Hot Fries and Depression: The new miracle cure

Photo+by+Ryan+Houston-Dial

Ryan Houston-Dial

Photo by Ryan Houston-Dial

Nick Garza, Staff writer

WARNING: Reading this article and following the suggestions included may or may not help your mental health. I can only speak from my personal experience. 

Most days, I wake up feeling empty. I lie in bed dreading my existence for about an hour. Then, I pick up my phone to distract myself from the human condition long enough to get my day started. It’s usually not a very pleasant process. But the morning after my Hot Fry induced nightmares, I woke up feeling relieved. I spent the night stressed out, scared, annoyed and angry, and suddenly I was pulled back into my calm, sunny room. This was the key. I realized that if I could make dreaming consistently unpleasant, I could train my mind to enjoy waking up. At first, I’ll just be happy to escape whatever stressful dream I was trapped in, but eventually, I might just be glad to be awake and living in this beautiful world.

A few weeks ago, I had a night full of awful, stressful dreams. Morning came, the sun shined through my window, and I awoke safe and sound in my bed. A little alarmed at first, I was quickly put at ease, knowing that what I had just experienced was only a dream. I told a friend about this, and they asked me if I’d eaten anything weird the night before. “Well,” I replied, “I didn’t really eat anything all day until about an hour before I went to bed when I ate a whole bag of Hot Fries by myself.” Yes, I spent the day refusing to put food into my body and then dumped four servings of processed crap in my gullet to satisfy my dopamine cravings. If it wasn’t obvious already, I was pretty depressed. But that’s not important yet.

My friend told me that spicy food is known to give people extremely vivid dreams, specifically nightmares. Satisfied with that explanation, I forgot about it for a while. A few days later, I saw a cartoon character reference the spicy-food-nightmare phenomena, so my mentally ill brain took this as a sign that I shouldn’t write off my Hot Fry experience just yet. I had a higher calling or at least some light delusions.

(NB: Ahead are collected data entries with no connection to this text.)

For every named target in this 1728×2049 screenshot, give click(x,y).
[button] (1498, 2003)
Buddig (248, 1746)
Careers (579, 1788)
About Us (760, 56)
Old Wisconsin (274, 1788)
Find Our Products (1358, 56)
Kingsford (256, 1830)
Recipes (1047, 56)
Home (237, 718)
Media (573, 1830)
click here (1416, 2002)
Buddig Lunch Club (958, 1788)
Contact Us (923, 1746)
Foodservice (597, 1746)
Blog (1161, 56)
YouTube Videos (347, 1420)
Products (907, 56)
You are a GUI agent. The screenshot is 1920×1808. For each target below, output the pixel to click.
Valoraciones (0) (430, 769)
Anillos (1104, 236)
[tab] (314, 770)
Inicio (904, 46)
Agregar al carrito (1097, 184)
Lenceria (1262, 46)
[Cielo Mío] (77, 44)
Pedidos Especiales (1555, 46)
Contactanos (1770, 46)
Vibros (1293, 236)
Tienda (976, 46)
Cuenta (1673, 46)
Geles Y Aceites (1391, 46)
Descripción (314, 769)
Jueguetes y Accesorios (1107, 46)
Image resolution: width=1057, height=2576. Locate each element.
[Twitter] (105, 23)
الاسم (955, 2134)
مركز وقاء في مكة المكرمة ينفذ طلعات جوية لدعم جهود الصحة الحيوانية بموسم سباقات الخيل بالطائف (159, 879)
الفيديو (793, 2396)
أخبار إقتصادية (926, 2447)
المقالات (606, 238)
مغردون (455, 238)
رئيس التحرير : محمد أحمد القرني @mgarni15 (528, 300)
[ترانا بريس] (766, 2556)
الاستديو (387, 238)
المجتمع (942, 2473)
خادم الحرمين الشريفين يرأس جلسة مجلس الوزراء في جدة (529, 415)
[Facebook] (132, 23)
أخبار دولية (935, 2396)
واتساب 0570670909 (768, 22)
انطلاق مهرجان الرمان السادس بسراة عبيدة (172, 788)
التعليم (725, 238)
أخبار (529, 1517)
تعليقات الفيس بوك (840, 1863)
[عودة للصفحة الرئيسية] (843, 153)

Following this realization, I spent two weeks eating Hot Fries before bed and recording the results. The results were exactly what I’d hoped for. I had horrific dreams, woke up in a cold sweat and had a much easier time getting started and going about my day. As of writing this, I haven’t eaten Hot Fries in a few days, and my dreams have returned to their normal state of extreme weirdness and occasional horror, but I still wake up every morning delighted to be a part of this world. Most importantly, I know what to snack on if I ever (when I inevitably) fall back down this pit of despair.

But is that really what’s most important here? There’s no guarantee it’ll work if I try it again, and it’s even less likely to work for you, a completely different person. Researching the spicy-food phenomenon after the fact, I found that there’s little evidence to support it. Spicy food may influence our dreams, but not many studies have been done. It’s entirely possible that the Hot Fries only gave me bad dreams by proxy, that I believed in it enough to give myself nightmare-inducing placebos. However, this doesn’t make the experience any less real or meaningful in my eyes. Call it psychology, magic, or rewiring of neuron pathways in my brainI woke up in a good mood this morning. That’s all I care about.

If you think you know how to fix your depression, your relationships, your dysfunctions-you probably do! Other people can only offer you so much. Ultimately, the answers to your problems already reside within you. Spend enough time listening, and you’ll understand. For me, it was Hot Fries. For you, it might be a diet, a serious conversation or a week alone in the woods. Of course, it doesn’t have to be so unconventional-we could all benefit from some therapy. Maybe all you need right now are some new antidepressants. The important bit is that the answers have to come from you. Your friends, family, and medical professionals will always offer advice from their own flawed perspectives. Don’t let anyone make you doubt your convictions. You’re the only person who knows who you really are. You’re the only person who knows what you really need.